Here in the UK we have another tradition that comes straight after Hallowe’en and it’s an evening of bonfires and fireworks.
Tonight is Bonfire Night also known as Guy Fawkes Night and has been a tradition since the foiled gunpowder plot to destroy the Houses of Parliament back in 1605. You can search the story on the WWW if you’d like, it is quite fascinating.
In a nutshell, conspirators wanting to assassinate the then King thought up a plan to destroy Parliament. They got as far as placing firewood and barrels of gunpowder in the cellars but were foiled just in time to stop the explosion from happening.
As a kid I used to love Guy Fawkes Night.

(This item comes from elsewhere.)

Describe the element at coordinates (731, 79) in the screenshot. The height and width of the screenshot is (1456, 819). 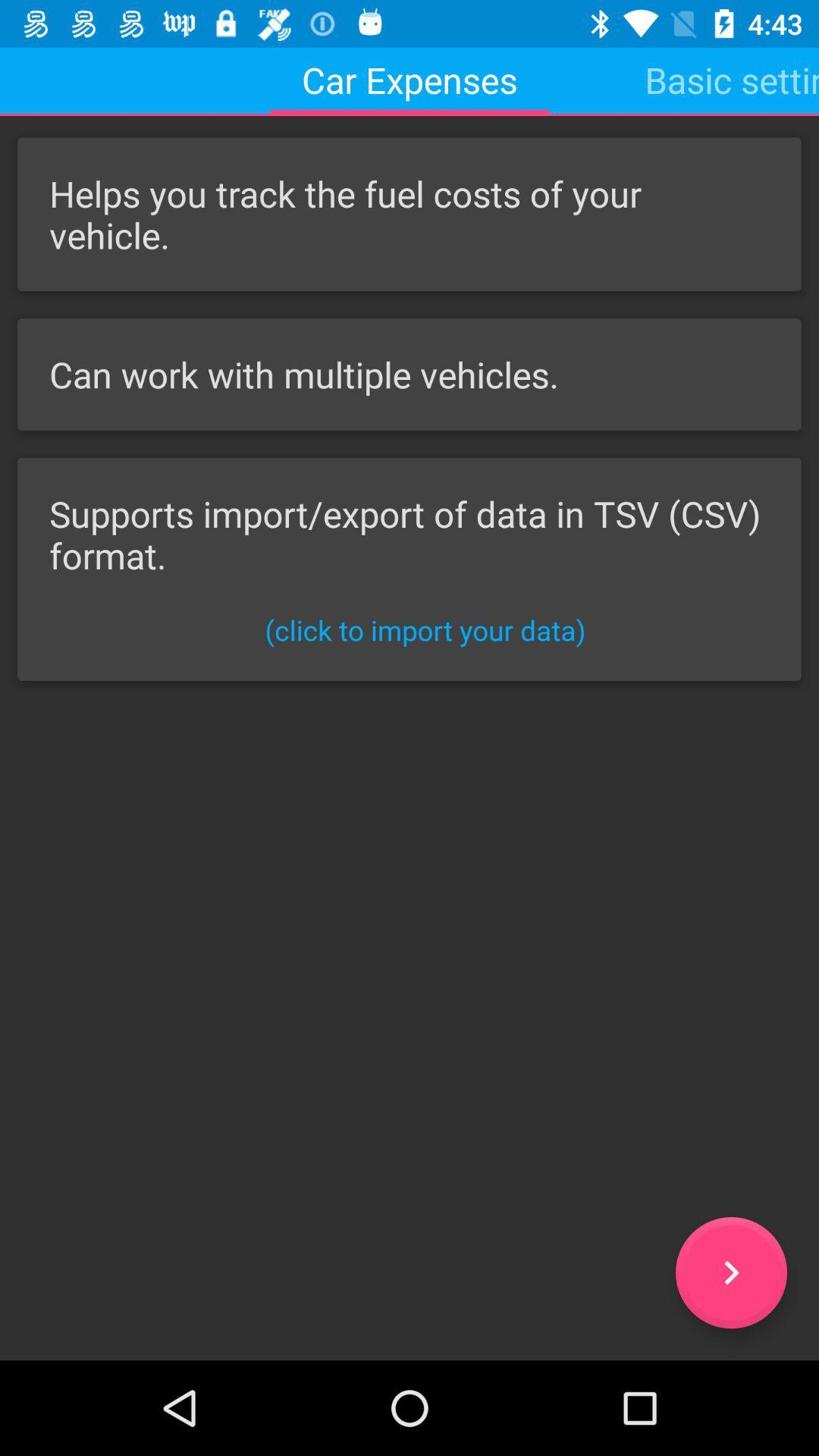
I see `the icon to the right of the car expenses icon` at that location.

Memories of family, friends and neighbours around a large bonfire. Fireworks being light and large spuds wrapped in foil, cooked around the edge of the fire. We’d have sparklers in hand and write our names and make patterns in the air.
A group of us would make a large dummy that was the representation of Guy Fawkes in advance. It was made from old clothes stuffed with newspaper, with the arms and legs tied off with string.

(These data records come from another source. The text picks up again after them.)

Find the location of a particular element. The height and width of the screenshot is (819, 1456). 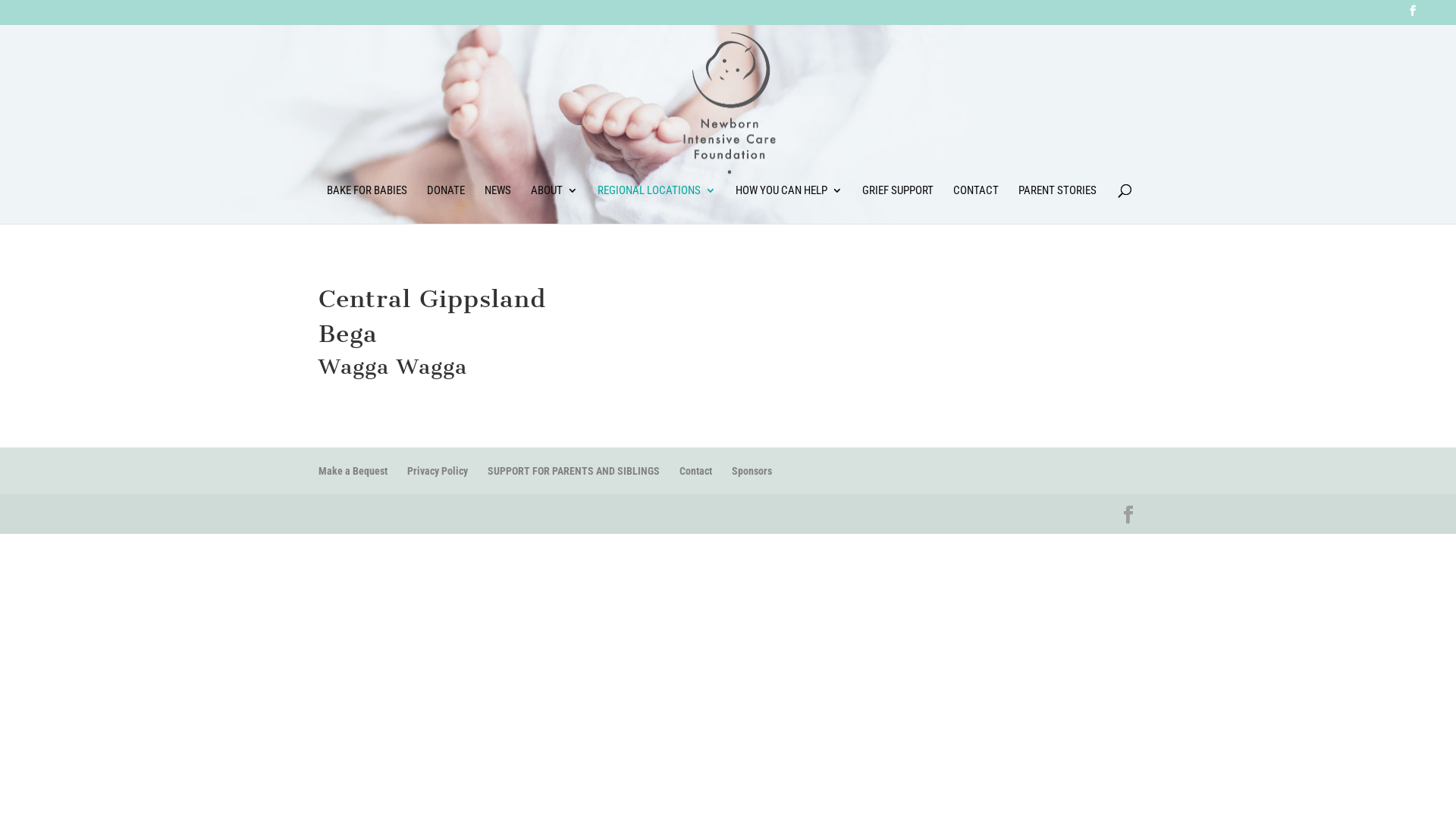

'NEWS' is located at coordinates (483, 203).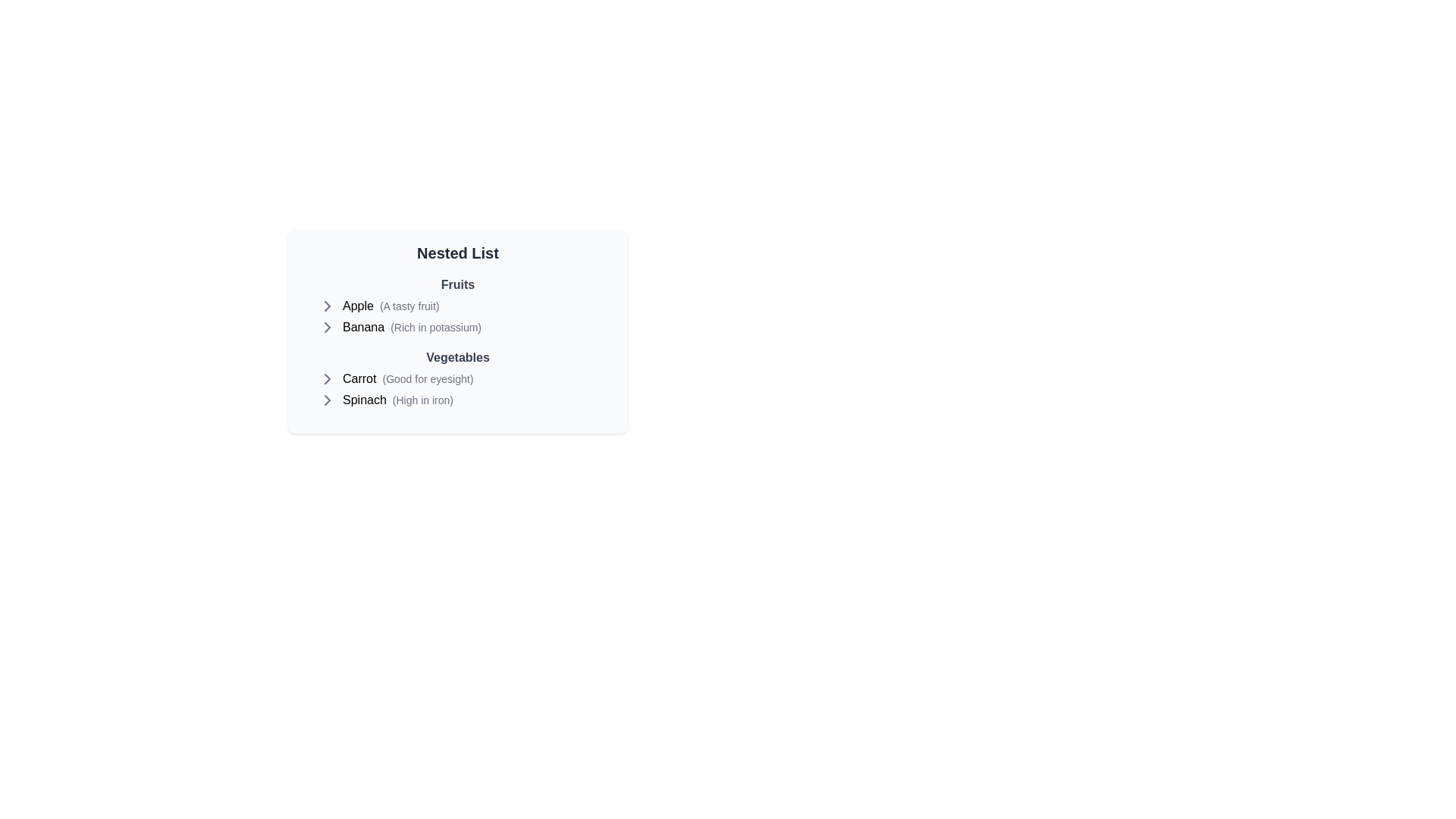 The image size is (1456, 819). I want to click on the icon next to Carrot, so click(327, 378).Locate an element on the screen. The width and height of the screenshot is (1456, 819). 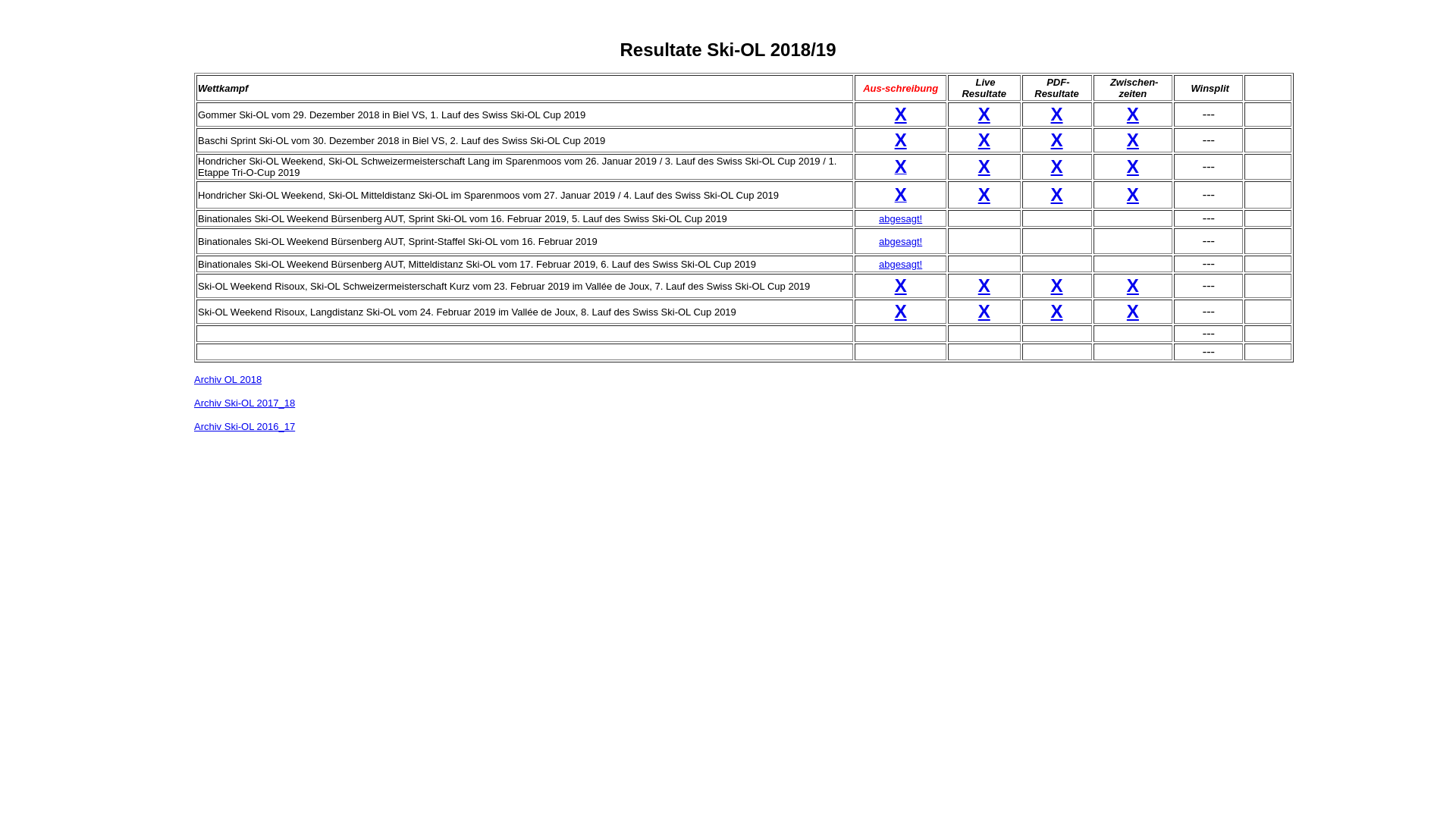
'Archiv Ski-OL 2016_17' is located at coordinates (193, 426).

We’d place the Guy on a corner of our local neighbourhood shouting “Penny for the Guy” in the hope that we’d get some kind of monetary prize for our creation. Then on November 5th, with the Bonfire ready after several days of building it from anything the adults could lay their hands on, the Guy was placed on top.
When the night was over the kids knew that the timer had started and the countdown to Christmas had began. Those were the days (chuckle).

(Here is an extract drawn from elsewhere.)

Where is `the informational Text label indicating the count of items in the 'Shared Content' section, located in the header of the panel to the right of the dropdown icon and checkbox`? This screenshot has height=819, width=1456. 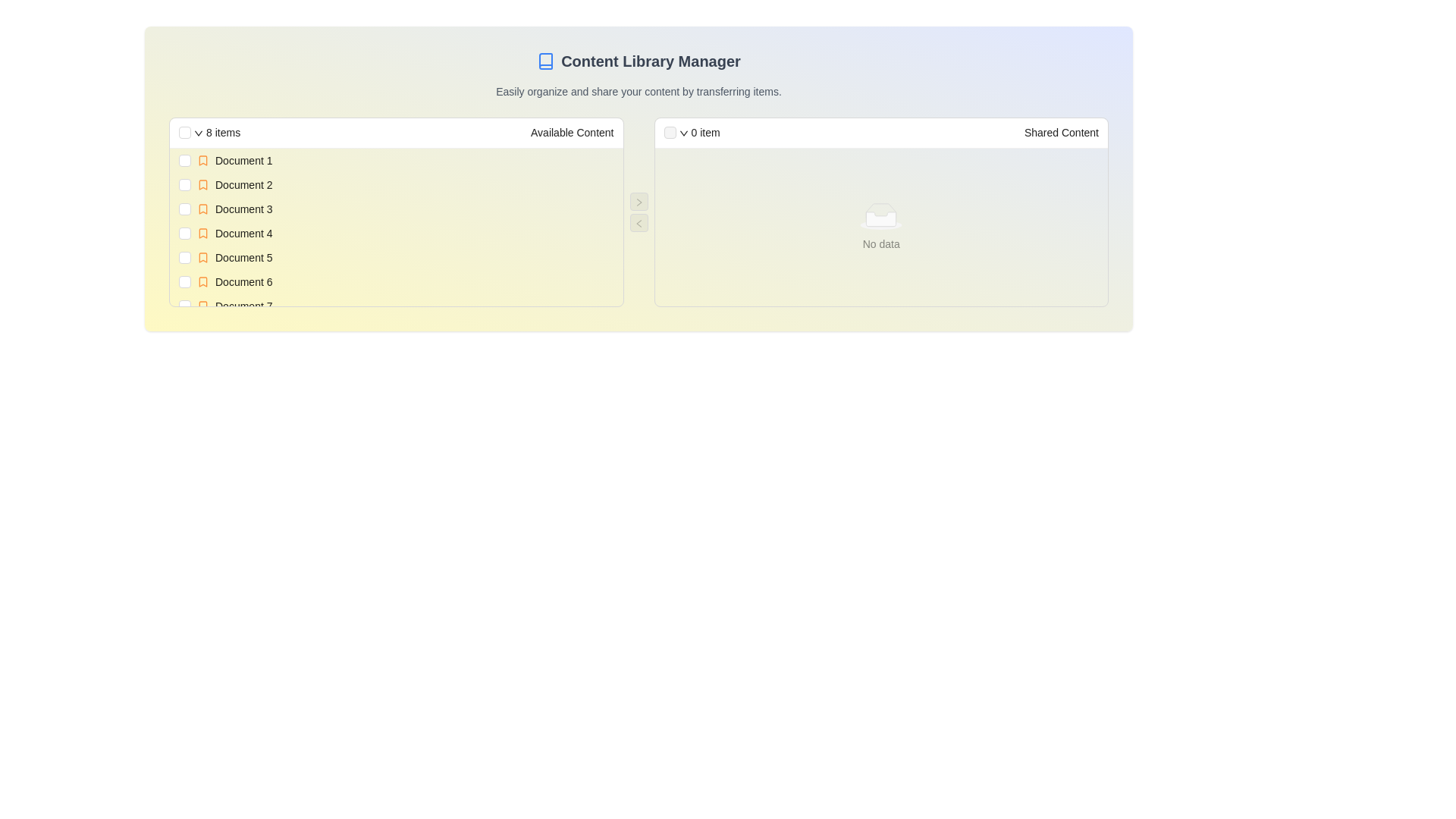 the informational Text label indicating the count of items in the 'Shared Content' section, located in the header of the panel to the right of the dropdown icon and checkbox is located at coordinates (704, 131).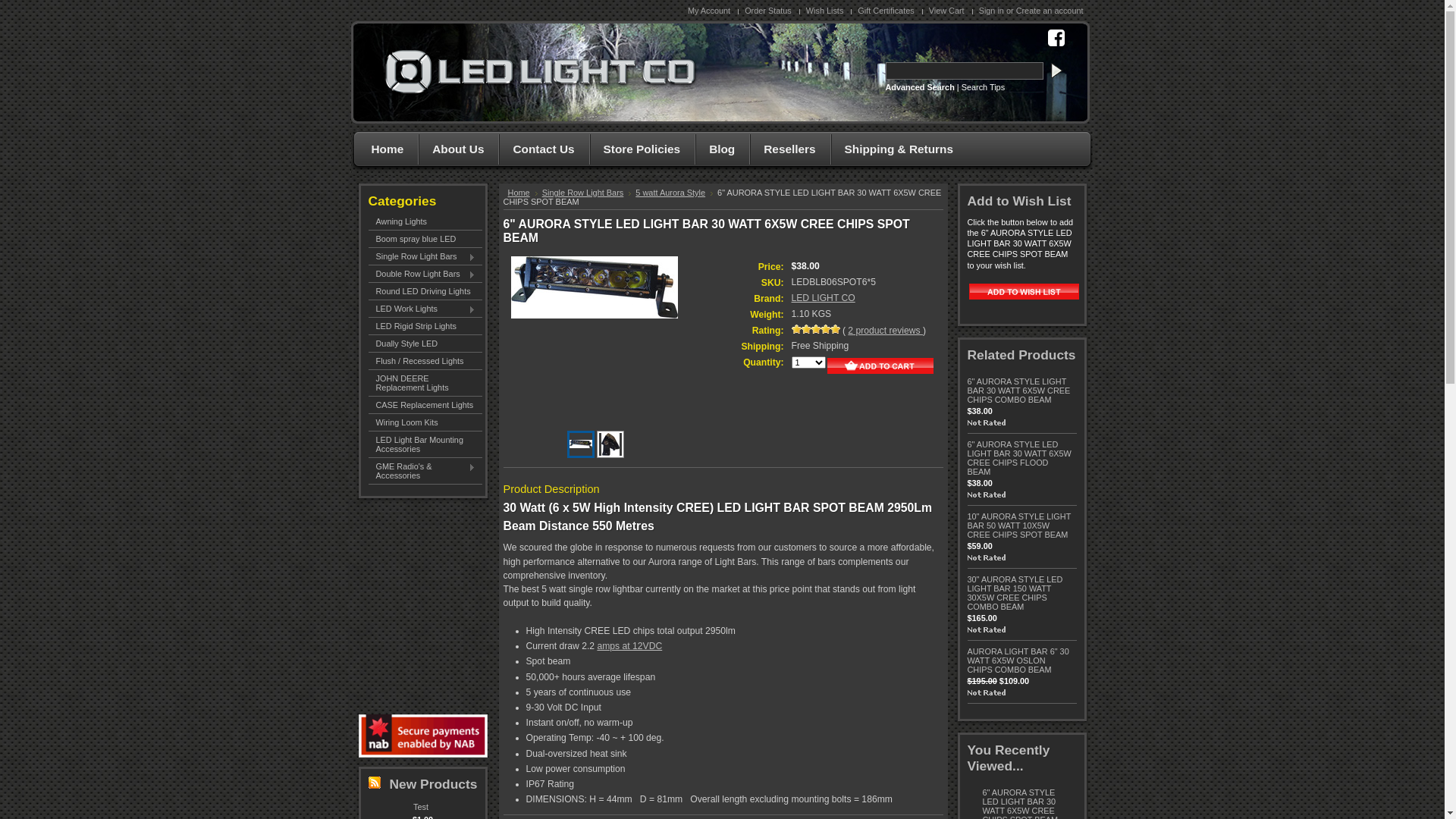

So to commemorate this tradition, I had a look for the poem that was written to remember this time in history. The author was never known and there are slightly different versions, so here is my favourite of them.
I hope you enjoy.
Remember Remember the fifth of November
Remember, remember the fifth of November,
The Gunpowder treason and plot;
We know of no reason why the Gunpowder treason
Should ever be forgot!
Guy Fawkes, Guy Fawkes, ’twas his intent
To blow up the King and the Parliament
Three score barrels of powder below
Poor old England to overthrow
By God’s providence he was catch’d
With a darkened lantern and burning match.
A stick and a stake
For King James’s sake!
If you won’t give me one,
I’ll take two,
The better for me,
And the worse for you.
A rope, a rope, to hang the Pope,
A penn’orth of cheese to choke him,
A pint of beer to wash it down,
And a jolly good fire to burn him.
Holloa, boys! holloa, boys! make the bells ring!
Holloa, boys! holloa boys! God save the King!